Die Mandeln sind sehr anfällig für Entzündungen, da sie eine zerklüftete Oberfläche haben und unmittelbar mit der Nahrung in Kontakt kommen. Häufigste Erkrankung der Mandeln ist die Mandelentzündung, die man auch als Tonsillitis oder Angina tonsillaris bezeichnet. Verursacht wird eine Mandelentzündung, die vor allem bei Kindern auftritt, von Bakterien. Dabei kommt es zu starken Halsschmerzen und Schluckbeschwerden, die auch mit Fieber einhergehen können. Eine Behandlung der Entzündung erfolgt in der Regel mit Antibiotika. Kommt es immer wieder zu Mandelentzündungen, kann auch eine Entfernung der Mandeln vorgenommen werden.
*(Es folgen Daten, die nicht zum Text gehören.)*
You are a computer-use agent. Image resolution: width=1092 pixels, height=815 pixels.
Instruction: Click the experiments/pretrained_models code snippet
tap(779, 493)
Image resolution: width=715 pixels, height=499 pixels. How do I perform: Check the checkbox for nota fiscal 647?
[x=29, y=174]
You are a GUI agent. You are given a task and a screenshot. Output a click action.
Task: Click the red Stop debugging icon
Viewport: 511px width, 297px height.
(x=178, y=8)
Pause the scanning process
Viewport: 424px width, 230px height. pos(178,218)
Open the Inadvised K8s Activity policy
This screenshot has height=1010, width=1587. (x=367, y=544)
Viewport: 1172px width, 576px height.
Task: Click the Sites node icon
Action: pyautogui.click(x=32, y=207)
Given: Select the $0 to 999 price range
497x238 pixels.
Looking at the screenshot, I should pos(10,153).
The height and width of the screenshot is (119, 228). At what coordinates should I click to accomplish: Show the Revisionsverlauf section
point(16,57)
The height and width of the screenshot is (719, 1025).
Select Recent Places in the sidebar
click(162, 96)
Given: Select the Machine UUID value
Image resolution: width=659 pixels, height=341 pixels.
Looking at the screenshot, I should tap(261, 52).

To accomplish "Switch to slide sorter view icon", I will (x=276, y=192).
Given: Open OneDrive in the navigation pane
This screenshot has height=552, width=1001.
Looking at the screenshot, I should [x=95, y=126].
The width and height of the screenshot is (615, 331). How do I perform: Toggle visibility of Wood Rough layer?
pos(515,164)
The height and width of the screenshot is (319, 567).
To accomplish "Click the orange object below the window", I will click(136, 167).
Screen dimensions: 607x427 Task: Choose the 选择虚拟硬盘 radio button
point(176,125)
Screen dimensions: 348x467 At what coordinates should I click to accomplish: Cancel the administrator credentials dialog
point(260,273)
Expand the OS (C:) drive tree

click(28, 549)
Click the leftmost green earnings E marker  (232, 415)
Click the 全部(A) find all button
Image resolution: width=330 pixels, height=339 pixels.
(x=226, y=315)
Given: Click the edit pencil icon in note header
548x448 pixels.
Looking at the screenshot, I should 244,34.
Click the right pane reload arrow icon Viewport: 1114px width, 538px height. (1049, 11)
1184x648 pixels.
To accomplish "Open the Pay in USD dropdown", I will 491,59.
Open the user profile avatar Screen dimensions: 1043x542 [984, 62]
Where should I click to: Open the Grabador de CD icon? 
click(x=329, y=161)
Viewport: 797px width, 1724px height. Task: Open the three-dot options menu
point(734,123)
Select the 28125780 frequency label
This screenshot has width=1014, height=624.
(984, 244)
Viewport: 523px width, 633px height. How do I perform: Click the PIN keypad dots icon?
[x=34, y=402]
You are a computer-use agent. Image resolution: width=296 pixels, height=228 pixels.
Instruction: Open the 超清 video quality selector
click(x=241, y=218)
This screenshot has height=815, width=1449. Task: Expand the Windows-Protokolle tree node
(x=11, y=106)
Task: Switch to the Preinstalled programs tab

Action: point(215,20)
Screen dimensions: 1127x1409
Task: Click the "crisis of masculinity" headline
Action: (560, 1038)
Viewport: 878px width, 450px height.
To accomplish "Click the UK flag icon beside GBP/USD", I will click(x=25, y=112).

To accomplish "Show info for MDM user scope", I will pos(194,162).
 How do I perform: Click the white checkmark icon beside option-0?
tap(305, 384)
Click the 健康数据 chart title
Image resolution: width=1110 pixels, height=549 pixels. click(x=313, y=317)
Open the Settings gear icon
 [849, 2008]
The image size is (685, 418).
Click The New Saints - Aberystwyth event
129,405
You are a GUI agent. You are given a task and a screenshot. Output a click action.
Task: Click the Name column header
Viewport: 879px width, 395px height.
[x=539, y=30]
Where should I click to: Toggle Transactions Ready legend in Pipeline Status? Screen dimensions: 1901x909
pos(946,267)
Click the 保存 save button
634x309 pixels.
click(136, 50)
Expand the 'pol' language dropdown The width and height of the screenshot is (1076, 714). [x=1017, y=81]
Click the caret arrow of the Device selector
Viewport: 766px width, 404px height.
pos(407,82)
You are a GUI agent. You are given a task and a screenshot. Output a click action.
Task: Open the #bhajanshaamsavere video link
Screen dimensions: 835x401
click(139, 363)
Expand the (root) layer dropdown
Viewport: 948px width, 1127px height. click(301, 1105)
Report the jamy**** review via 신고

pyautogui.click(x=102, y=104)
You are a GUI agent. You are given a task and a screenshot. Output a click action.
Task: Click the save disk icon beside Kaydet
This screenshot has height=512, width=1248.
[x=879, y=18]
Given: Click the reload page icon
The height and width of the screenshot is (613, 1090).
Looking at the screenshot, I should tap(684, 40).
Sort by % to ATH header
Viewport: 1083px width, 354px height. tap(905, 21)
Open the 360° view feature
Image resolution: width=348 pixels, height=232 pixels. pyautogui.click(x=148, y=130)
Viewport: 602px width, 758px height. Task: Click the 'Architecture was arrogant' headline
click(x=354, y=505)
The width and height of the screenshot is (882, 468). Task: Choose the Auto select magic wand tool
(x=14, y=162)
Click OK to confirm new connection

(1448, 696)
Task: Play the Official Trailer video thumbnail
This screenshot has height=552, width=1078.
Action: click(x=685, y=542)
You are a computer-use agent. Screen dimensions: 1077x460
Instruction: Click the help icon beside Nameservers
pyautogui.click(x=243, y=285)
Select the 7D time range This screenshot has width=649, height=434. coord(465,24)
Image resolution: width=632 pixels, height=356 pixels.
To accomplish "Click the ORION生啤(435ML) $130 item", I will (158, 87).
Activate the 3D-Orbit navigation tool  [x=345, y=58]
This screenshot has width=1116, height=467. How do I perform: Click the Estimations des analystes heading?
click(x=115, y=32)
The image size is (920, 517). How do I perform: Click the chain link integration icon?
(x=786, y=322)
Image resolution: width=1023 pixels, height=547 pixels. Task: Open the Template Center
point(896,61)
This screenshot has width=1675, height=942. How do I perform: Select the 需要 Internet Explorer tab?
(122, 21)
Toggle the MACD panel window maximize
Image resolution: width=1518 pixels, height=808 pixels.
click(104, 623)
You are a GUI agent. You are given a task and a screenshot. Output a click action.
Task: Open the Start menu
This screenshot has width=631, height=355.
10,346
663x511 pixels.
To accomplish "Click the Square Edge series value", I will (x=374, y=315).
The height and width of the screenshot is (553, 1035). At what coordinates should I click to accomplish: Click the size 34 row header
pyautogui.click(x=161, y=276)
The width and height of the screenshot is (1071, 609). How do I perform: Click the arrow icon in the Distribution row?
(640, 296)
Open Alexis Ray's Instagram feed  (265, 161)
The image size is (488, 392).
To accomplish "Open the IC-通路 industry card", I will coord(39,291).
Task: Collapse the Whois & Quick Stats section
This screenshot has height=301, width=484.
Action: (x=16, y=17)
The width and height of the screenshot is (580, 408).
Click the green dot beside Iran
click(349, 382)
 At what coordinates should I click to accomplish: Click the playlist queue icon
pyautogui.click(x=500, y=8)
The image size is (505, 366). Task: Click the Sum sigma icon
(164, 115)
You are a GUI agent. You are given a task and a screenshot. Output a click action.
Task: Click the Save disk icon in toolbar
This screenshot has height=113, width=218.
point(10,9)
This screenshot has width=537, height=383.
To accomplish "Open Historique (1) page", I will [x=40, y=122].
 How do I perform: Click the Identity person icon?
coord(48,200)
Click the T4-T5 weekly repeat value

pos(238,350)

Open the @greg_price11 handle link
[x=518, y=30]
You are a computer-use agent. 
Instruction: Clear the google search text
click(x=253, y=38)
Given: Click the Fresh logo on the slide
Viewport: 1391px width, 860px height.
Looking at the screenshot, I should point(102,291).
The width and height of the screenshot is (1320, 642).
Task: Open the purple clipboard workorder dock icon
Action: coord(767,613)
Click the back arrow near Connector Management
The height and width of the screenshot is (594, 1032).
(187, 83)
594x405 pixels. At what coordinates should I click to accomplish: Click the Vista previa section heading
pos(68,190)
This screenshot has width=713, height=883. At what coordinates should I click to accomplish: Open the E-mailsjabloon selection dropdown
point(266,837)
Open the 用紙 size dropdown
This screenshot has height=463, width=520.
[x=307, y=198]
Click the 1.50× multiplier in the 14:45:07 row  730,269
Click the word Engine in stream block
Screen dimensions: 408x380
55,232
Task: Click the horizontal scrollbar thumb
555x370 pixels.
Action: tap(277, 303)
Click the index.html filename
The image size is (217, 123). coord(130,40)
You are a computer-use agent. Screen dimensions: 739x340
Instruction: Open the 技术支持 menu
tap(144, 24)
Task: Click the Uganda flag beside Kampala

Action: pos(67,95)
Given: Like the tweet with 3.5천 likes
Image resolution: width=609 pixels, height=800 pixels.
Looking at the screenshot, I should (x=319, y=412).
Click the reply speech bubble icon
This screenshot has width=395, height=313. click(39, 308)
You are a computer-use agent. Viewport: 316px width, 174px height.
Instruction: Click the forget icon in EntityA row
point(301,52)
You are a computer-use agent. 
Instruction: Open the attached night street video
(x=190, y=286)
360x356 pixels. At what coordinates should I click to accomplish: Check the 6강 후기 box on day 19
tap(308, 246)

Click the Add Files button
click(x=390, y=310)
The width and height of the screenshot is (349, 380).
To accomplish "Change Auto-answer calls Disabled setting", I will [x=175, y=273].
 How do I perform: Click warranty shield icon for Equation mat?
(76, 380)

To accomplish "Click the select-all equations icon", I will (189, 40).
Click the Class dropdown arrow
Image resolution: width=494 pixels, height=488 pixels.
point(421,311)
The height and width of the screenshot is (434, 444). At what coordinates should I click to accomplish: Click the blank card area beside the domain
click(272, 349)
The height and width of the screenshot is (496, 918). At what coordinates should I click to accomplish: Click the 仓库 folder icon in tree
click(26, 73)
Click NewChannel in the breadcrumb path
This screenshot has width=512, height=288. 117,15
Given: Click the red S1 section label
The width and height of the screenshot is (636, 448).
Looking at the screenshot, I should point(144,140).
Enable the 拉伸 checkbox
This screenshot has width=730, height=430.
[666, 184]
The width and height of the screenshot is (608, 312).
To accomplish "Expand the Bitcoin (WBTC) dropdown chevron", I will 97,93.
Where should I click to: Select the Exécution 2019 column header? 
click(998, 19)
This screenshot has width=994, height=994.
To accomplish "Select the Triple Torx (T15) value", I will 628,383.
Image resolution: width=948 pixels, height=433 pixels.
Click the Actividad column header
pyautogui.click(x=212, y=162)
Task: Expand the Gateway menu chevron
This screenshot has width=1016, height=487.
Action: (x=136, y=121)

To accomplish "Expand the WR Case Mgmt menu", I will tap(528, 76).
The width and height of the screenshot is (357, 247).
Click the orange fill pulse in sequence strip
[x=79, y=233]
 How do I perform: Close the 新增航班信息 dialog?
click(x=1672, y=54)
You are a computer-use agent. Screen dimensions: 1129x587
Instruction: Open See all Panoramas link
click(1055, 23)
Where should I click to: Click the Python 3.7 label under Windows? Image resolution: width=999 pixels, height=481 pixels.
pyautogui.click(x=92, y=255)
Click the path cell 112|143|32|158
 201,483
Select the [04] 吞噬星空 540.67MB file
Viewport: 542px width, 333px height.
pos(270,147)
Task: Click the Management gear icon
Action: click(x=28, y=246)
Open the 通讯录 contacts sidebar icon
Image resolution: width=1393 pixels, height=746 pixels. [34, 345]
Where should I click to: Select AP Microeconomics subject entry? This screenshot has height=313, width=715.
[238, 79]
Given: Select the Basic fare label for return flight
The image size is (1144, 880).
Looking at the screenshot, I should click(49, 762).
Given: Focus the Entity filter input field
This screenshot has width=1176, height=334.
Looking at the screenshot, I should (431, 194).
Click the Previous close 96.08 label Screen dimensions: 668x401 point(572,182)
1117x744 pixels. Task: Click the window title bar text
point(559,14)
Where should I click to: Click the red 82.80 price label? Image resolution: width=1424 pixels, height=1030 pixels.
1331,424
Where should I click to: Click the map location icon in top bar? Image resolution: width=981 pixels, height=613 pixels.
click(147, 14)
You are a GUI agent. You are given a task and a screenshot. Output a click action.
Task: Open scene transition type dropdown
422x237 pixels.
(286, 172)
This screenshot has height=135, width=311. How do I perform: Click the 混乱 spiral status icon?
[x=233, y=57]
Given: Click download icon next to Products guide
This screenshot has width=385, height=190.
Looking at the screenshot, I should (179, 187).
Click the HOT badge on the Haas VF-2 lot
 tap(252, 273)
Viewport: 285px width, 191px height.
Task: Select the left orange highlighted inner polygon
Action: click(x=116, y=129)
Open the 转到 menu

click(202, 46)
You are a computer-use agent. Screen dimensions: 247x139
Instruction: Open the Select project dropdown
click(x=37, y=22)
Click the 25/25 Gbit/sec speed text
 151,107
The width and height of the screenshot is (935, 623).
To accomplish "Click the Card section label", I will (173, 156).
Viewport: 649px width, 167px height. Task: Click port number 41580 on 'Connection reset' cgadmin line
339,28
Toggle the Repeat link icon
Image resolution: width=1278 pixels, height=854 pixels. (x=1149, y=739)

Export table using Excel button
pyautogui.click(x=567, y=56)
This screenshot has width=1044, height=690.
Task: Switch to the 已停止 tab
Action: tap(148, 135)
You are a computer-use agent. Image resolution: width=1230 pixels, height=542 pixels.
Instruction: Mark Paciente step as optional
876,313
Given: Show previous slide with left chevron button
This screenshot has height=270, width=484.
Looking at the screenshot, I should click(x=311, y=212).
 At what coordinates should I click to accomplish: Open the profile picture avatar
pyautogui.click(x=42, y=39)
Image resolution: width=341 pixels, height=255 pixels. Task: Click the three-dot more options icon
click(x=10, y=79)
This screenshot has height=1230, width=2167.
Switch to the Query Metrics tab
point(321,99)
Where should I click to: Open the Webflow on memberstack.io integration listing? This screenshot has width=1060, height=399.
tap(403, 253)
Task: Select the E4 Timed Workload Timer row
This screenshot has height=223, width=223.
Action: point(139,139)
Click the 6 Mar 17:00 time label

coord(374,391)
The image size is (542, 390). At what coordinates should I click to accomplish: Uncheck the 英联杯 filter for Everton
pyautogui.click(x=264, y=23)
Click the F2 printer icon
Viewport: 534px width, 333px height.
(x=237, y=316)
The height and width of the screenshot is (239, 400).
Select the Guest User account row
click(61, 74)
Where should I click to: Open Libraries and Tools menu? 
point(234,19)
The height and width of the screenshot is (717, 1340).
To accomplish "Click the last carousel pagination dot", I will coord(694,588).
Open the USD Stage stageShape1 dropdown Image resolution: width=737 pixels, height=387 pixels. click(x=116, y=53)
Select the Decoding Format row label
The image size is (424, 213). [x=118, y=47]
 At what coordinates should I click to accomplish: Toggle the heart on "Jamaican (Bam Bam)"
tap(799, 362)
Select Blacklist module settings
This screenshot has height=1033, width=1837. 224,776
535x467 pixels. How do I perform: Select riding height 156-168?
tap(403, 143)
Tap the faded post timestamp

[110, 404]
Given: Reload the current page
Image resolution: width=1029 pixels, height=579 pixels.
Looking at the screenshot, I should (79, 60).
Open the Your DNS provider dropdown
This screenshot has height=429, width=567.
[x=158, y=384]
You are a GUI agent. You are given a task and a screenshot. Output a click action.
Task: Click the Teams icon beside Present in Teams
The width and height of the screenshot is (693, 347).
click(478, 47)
Eine weitere Beeinträchtigung sind Wucherungen, die sämtliche Mandeln betreffen können. Treten Wucherungen an der Rachenmandel auf, bezeichnet man sie als Polypen oder Adenoide. In den meisten Fällen werden sie chirurgisch entfernt.
Eine besonders schwere Erkrankung der Mandeln sind bösartige Mandeltumore, die zumeist aus den Zellen der oberen Schleimhautschicht entstehen. Mandeltumore sind allerdings sehr selten. Als Risikofaktoren gelten vor allem Tabakkonsum und Alkohol.